The things people will do in politics. You would think that after eight years as Bill Clinton's attorney- general - during which she weathered such personal horrors as the 1993 Waco assault (in which 74 men, women and children died in the operation personally ordered by her against the Branch Davidian cult), plus impossible Clintonian judicial landmines such as the Monica sagas - Janet Reno would be glad to retire back home to the Florida sunshine. Visibly ailing from Parkinson's disease, she will be 65 next year; for a decade, she has been a national figure seized upon by cartoonists who dwell on her height (6ft 2ins), apparent burly manliness, and rumoured lesbianism (totally untrue, I am told).
But no. Last month, Janet Reno got in a red truck and for 15 days drove 2,700 miles around Florida, at the end of which she promptly fainted. She appeared on Tonight with Jay Leno, the nation's most watched late-night talk show.
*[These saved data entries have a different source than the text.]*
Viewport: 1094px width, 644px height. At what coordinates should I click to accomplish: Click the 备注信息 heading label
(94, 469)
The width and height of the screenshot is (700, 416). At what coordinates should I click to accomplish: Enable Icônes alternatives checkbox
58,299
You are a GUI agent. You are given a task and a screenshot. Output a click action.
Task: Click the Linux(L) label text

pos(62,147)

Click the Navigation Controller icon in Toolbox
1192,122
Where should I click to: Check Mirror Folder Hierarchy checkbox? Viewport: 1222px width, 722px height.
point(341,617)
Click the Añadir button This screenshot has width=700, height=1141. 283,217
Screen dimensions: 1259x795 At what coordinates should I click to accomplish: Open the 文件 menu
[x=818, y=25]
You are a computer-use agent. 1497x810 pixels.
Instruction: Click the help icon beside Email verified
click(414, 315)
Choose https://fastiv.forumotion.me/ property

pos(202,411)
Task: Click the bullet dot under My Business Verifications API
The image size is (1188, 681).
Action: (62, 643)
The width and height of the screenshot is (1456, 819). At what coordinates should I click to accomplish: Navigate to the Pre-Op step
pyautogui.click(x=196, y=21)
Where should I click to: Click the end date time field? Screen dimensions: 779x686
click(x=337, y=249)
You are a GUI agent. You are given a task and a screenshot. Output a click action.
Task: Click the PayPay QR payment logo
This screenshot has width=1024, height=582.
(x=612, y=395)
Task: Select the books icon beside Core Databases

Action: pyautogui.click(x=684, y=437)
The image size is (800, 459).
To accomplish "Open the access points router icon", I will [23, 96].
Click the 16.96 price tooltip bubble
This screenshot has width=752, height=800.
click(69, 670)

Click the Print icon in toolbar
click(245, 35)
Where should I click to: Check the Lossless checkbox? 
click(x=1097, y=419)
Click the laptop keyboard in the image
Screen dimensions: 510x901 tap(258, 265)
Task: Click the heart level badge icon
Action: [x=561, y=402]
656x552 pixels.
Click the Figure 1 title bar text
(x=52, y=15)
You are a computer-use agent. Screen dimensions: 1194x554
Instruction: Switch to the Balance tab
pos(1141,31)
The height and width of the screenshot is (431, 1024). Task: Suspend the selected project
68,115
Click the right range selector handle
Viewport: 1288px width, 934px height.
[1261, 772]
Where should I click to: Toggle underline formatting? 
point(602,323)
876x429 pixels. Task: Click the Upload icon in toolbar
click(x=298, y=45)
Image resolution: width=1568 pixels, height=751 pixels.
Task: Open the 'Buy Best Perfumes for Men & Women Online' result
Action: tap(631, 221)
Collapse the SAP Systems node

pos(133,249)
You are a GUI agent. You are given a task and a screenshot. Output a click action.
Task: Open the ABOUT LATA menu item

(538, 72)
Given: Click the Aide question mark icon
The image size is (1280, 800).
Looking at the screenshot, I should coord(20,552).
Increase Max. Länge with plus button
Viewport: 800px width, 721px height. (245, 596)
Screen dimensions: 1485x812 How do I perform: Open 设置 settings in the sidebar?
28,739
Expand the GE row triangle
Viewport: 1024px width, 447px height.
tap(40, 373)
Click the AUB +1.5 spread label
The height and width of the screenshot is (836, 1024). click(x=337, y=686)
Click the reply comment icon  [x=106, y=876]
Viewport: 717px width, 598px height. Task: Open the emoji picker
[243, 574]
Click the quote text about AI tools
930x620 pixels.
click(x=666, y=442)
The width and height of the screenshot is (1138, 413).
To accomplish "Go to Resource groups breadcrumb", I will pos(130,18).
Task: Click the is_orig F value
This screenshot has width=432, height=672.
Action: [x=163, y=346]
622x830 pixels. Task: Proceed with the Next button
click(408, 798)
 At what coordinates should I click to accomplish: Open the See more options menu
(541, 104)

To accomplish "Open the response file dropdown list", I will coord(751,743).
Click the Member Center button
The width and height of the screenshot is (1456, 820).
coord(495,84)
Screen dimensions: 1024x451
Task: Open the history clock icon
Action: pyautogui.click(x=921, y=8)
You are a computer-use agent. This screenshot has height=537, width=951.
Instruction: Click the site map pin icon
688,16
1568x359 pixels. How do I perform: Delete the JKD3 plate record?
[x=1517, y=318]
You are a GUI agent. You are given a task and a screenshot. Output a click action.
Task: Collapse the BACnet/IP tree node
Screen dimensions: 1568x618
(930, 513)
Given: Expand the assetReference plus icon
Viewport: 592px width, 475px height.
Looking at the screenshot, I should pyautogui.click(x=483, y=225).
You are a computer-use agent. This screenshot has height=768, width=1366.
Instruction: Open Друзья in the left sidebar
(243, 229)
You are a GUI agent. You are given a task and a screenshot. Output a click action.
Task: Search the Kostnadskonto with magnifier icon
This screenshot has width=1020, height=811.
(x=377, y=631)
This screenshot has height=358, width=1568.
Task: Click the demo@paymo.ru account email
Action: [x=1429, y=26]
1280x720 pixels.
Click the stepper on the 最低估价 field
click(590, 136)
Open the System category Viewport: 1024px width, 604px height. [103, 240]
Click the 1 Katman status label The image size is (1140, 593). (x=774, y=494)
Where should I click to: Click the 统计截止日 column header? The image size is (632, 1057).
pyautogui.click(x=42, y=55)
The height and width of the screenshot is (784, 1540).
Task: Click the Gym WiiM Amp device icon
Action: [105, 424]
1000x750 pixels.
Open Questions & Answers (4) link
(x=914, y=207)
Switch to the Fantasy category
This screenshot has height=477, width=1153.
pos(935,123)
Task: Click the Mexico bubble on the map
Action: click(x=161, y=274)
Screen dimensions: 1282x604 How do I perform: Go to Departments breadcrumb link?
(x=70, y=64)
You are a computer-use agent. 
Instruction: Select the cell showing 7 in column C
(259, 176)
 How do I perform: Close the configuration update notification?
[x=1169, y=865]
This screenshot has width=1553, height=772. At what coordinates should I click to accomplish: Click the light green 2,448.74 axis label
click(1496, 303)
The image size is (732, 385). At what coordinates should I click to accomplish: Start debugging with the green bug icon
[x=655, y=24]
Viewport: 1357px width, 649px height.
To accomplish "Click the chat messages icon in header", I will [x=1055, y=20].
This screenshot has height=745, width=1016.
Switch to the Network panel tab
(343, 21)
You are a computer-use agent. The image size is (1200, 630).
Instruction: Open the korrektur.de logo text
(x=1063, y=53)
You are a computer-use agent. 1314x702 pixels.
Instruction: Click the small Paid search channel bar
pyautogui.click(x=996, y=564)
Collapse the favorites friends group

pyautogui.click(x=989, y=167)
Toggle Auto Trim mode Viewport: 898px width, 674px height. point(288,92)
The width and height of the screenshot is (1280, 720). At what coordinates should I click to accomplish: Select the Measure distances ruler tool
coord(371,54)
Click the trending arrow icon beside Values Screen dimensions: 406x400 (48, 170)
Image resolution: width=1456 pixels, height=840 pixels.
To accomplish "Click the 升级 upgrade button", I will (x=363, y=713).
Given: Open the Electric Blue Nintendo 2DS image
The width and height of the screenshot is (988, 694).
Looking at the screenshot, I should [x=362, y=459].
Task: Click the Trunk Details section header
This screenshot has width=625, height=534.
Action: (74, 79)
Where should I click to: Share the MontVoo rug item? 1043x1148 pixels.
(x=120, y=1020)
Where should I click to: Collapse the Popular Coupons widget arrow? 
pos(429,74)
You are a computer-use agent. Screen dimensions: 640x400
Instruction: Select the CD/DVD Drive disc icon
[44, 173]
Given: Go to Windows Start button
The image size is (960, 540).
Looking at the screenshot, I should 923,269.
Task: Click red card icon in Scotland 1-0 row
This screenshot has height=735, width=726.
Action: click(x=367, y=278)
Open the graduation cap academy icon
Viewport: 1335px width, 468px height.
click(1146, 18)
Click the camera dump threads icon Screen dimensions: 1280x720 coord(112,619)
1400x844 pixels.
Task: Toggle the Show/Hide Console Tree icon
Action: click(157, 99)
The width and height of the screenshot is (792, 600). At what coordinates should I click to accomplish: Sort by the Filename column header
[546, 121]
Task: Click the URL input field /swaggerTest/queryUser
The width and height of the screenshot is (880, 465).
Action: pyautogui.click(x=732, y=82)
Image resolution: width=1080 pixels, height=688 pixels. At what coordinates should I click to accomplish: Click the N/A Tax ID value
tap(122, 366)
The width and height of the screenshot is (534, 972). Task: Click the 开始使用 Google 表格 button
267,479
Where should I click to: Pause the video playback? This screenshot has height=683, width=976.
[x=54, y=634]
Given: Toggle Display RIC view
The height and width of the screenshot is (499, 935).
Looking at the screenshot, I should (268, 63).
And following last month's Oscar ceremonies, she even went to a Hollywood party given by Elton John.
In recent months, she has spoken at 19 local Democratic Party events, to 18 women's groups, 19 black groups, and to three gay and lesbian organisations. In the first quarter of this year, she raised $359,000 to bring her total of political funds up to $1.01m, all to fulfil what has become virtually a personal obsession: to defeat Jeb Bush, governor of Florida and younger brother of Boy George, who is up for re-election this November (along with a third of senators, all representatives, and a dozen or so governors).
Last weekend (12-14 April), 2,500 delegates attended the Democratic Party convention for Florida - ground zero for this year's mid-term elections, as it was last year and will be again in the presidential elections in 2004. Hopefuls for the Democratic nomination for the presidency in 2004 such as Al Gore (yes, Al's back!), and senators Joe Lieberman, John Kerry and John Edwards (the bright young man I have previously tipped for stardom) were there, sniffing the political winds. But more of Gore et al later.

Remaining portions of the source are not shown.